* INPUT FOR THIS TASK:
====

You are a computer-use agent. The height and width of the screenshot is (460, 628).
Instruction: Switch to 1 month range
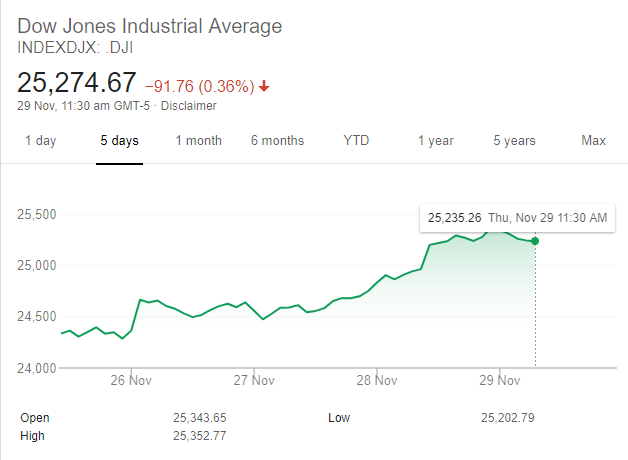pos(198,141)
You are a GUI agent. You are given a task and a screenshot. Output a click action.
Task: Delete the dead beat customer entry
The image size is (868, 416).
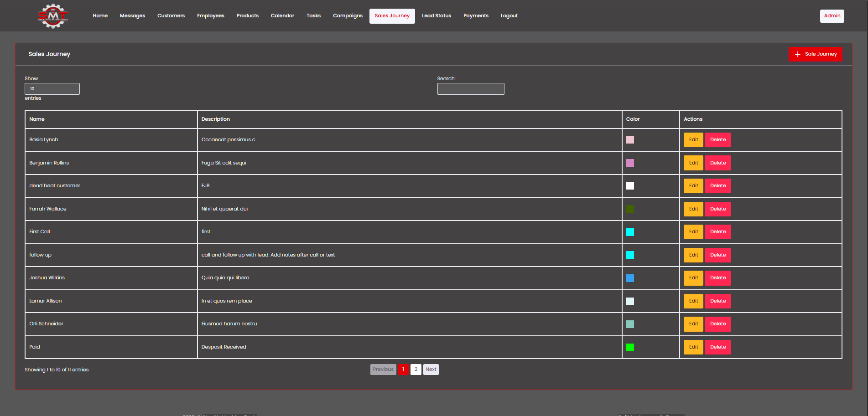click(x=718, y=186)
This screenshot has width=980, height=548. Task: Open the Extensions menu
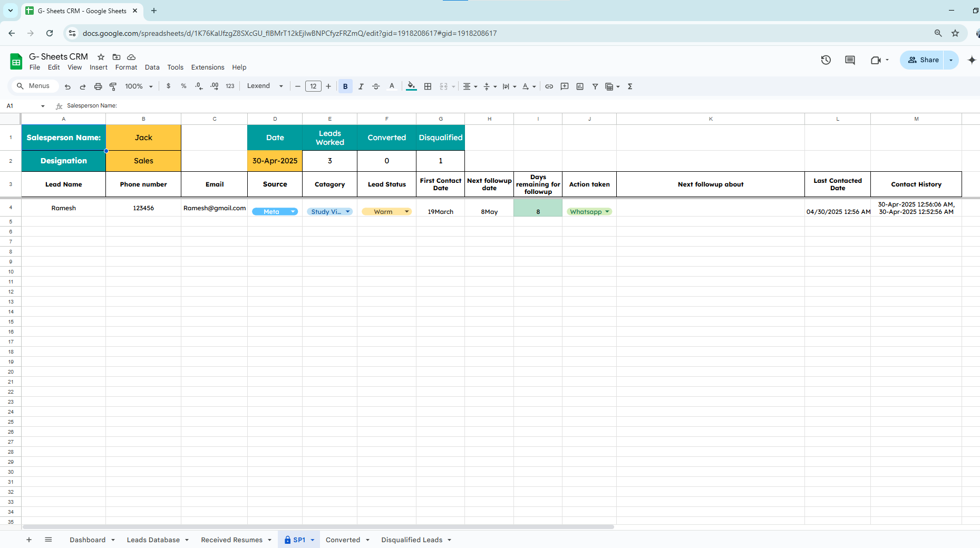(207, 67)
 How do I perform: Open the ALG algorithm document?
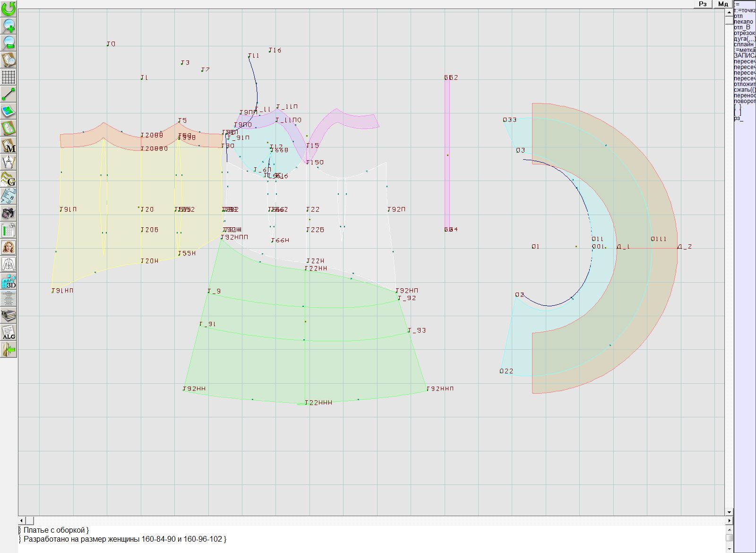(x=9, y=332)
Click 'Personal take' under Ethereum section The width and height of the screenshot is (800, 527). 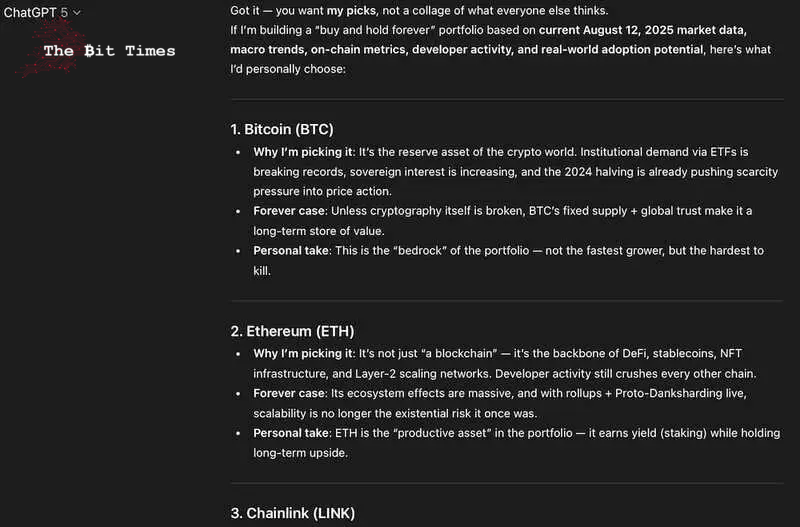point(291,433)
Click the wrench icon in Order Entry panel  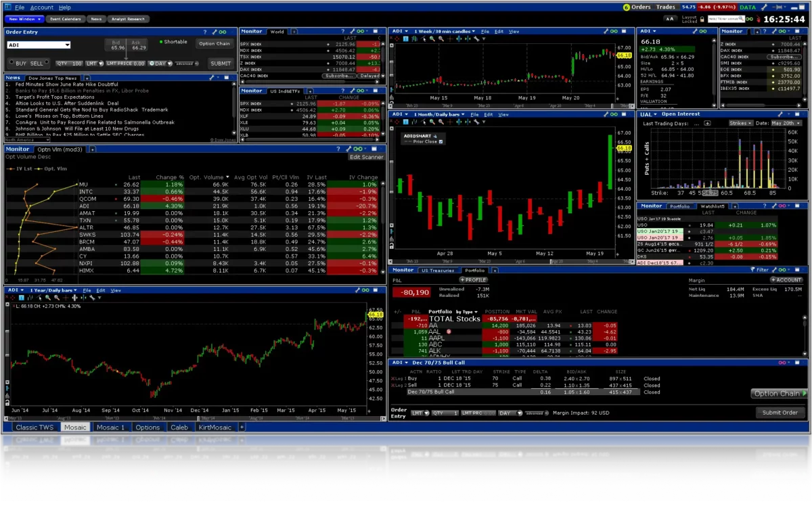215,32
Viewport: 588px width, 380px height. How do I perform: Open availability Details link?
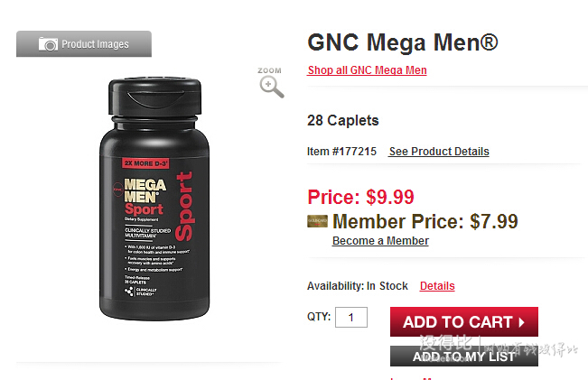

====

* WORK REQUIRED: What lines in the material mention "agent"? Copy every one of them.

* WORKED SOLUTION:
You are a computer-use agent. The height and width of the screenshot is (460, 628).
You are a GUI agent. You are given a task and a screenshot. Output a click action.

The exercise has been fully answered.